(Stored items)

* * *

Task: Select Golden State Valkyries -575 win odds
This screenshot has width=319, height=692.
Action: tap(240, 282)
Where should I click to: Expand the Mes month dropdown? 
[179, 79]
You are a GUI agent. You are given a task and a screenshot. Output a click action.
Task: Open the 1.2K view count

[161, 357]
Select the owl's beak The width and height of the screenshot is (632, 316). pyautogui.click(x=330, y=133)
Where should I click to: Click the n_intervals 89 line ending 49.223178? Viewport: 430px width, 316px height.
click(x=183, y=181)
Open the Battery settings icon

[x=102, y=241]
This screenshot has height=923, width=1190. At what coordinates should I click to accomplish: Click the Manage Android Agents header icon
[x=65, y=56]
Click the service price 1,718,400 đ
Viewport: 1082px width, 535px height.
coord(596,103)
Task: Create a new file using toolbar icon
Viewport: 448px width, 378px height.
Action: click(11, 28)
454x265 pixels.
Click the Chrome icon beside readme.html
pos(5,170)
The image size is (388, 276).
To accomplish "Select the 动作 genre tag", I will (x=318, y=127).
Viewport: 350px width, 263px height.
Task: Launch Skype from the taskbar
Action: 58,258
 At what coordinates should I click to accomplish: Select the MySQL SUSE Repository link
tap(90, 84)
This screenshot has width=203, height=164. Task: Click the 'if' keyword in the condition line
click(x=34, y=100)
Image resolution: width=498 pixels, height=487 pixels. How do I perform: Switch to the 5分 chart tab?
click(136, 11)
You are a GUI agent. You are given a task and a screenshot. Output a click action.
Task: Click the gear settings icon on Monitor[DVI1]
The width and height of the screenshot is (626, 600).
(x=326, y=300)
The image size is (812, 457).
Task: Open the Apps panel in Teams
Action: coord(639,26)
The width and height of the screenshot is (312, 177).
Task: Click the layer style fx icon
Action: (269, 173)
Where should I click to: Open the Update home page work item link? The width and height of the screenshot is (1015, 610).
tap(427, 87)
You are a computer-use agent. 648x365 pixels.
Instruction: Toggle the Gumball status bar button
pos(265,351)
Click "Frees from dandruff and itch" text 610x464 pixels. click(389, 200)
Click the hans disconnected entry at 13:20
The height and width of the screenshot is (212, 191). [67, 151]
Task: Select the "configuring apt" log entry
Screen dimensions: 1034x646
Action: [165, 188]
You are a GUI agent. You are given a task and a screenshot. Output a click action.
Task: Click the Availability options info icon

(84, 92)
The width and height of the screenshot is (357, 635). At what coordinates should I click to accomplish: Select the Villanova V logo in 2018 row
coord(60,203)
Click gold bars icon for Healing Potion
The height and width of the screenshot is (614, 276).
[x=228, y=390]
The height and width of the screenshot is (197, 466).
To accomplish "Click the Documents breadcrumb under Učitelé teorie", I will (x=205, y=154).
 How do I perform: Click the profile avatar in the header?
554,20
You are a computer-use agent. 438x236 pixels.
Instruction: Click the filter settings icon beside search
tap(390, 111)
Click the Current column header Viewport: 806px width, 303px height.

* * *

- **ABOUT THIS TASK**: Set out the entries once more, word for word.

- **ANSWER AREA**:
Task: Select Golden State Valkyries -575 win odds
This screenshot has width=319, height=692.
Action: tap(240, 282)
Where should I click to: Expand the Mes month dropdown? 
[179, 79]
You are a GUI agent. You are given a task and a screenshot. Output a click action.
Task: Open the 1.2K view count

[161, 357]
Select the owl's beak The width and height of the screenshot is (632, 316). pyautogui.click(x=330, y=133)
Where should I click to: Click the n_intervals 89 line ending 49.223178? Viewport: 430px width, 316px height.
click(x=183, y=181)
Open the Battery settings icon

[x=102, y=241]
This screenshot has height=923, width=1190. At what coordinates should I click to accomplish: Click the Manage Android Agents header icon
[x=65, y=56]
Click the service price 1,718,400 đ
Viewport: 1082px width, 535px height.
coord(596,103)
Task: Create a new file using toolbar icon
Viewport: 448px width, 378px height.
Action: click(11, 28)
454x265 pixels.
Click the Chrome icon beside readme.html
pos(5,170)
The image size is (388, 276).
To accomplish "Select the 动作 genre tag", I will (x=318, y=127).
Viewport: 350px width, 263px height.
Task: Launch Skype from the taskbar
Action: 58,258
 At what coordinates should I click to accomplish: Select the MySQL SUSE Repository link
tap(90, 84)
This screenshot has width=203, height=164. Task: Click the 'if' keyword in the condition line
click(x=34, y=100)
Image resolution: width=498 pixels, height=487 pixels. How do I perform: Switch to the 5分 chart tab?
click(136, 11)
You are a GUI agent. You are given a task and a screenshot. Output a click action.
Task: Click the gear settings icon on Monitor[DVI1]
The width and height of the screenshot is (626, 600).
(x=326, y=300)
The image size is (812, 457).
Task: Open the Apps panel in Teams
Action: coord(639,26)
The width and height of the screenshot is (312, 177).
Task: Click the layer style fx icon
Action: (269, 173)
Where should I click to: Open the Update home page work item link? The width and height of the screenshot is (1015, 610).
tap(427, 87)
You are a computer-use agent. 648x365 pixels.
Instruction: Toggle the Gumball status bar button
pos(265,351)
Click "Frees from dandruff and itch" text 610x464 pixels. click(389, 200)
Click the hans disconnected entry at 13:20
The height and width of the screenshot is (212, 191). [67, 151]
Task: Select the "configuring apt" log entry
Screen dimensions: 1034x646
Action: [165, 188]
You are a GUI agent. You are given a task and a screenshot. Output a click action.
Task: Click the Availability options info icon

(84, 92)
The width and height of the screenshot is (357, 635). At what coordinates should I click to accomplish: Select the Villanova V logo in 2018 row
coord(60,203)
Click gold bars icon for Healing Potion
The height and width of the screenshot is (614, 276).
[x=228, y=390]
The height and width of the screenshot is (197, 466).
To accomplish "Click the Documents breadcrumb under Učitelé teorie", I will (x=205, y=154).
 How do I perform: Click the profile avatar in the header?
554,20
You are a computer-use agent. 438x236 pixels.
Instruction: Click the filter settings icon beside search
tap(390, 111)
Click the Current column header Viewport: 806px width, 303px height.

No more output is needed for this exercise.